On 19th May 2021, Nationwide Laboratory Services, situated in Boca Raton, discovered unusual behavior on its network. Attackers had leveraged ransomware to encrypt files throughout the healthcare provider’s network, rendering their contents unavailable.
To investigate the incident and aid with cleanup, the lab contacted a third-party cybersecurity firm. According to digital forensics, cyber-attackers hacked into parts of Nationwide Laboratory Services’ network that housed patients’ PHI.
The criminals behind the ransomware attack encrypted patients’ names, dates of birth, medical record numbers, lab test results, medicare numbers, and health insurance information.
A limited number of individuals had their Social Security numbers also impacted, according to a warning issued by Nationwide Laboratory Services in response to the security breach.
The lab revealed that the cyber-attack did not affect all of Nationwide’s patients. It was also discovered that the quantity of data exposed in the event varied per patient. According to the laboratory, there is no proof that any information was used for an improper reason.
On October 28, Nationwide filed a complaint with the Department of Health and Human Services’ Office for Civil Rights on the breach. As per the study, up to 33,437 people’s personal information may have been exposed.

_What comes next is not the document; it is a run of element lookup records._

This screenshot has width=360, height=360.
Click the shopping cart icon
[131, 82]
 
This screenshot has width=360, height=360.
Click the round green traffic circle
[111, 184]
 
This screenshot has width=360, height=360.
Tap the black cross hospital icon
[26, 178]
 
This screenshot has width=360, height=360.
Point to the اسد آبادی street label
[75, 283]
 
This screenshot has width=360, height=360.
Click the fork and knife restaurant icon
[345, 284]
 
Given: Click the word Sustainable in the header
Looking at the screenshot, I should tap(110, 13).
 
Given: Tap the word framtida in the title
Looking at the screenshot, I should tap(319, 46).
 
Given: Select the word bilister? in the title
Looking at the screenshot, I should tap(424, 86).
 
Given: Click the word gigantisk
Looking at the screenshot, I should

Patients impacted by the ransomware incident were alerted and advised on how to keep their information safe. According to Nationwide, individuals affected were asked to be on the lookout for indicators of identity theft and to examine their financial account records regularly for any fraudulent activity.
The cyber-criminals behind the lab’s attack may have erased certain files from their victim’s network in addition to encrypting an undefined number of files belonging to Nationwide.
On May 19, 2021, Nationwide Laboratory Services noticed a ransomware infestation encrypting files stored on its network, the lab said. An unauthorized entity may have encrypted information and deleted a few files from the system.